In this context, a well-considered apology can serve as a pressure valve, provided it correctly acknowledges the specific reason for the other side’s concern and accepts responsibility for the confusion. For example, a reinsurer could say, “We regret that our reservation of rights letter came across as overly expansive or aggressive. That was not our intent, and we value the trust we’ve built with your team. Please let us better explain our position and forge a mutually acceptable path forward.”
This apology hits all the marks noted above: it acknowledges the specific harm (‘our reservation of rights letter came across as overly expansive or aggressive’), takes responsibility (‘We regret that …[and it] was not our intent’), expresses genuine remorse (‘…we value the trust we’ve built with your team’), and outlines corrective steps (‘please let us better explain our position and forge a mutually acceptable path forward’).
Similarly, an insurer who acknowledges, “We understand that the timing of our notice did not meet your expectations, and we are sorry for the resulting complications. Can we discuss what happened and move this matter forward?” may take the sting out of a procedural misstep and keep the reinsurer at the table.

▸ Extracted records:
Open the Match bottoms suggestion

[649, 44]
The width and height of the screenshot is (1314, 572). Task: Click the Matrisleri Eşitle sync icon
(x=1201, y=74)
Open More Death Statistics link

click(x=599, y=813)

▸ The problem: Reproduce word for word the part of the apology passage that starts with "Similarly, an insurer" and goes on through "at the table.".

▸ Task output:
Similarly, an insurer who acknowledges, “We understand that the timing of our notice did not meet your expectations, and we are sorry for the resulting complications. Can we discuss what happened and move this matter forward?” may take the sting out of a procedural misstep and keep the reinsurer at the table.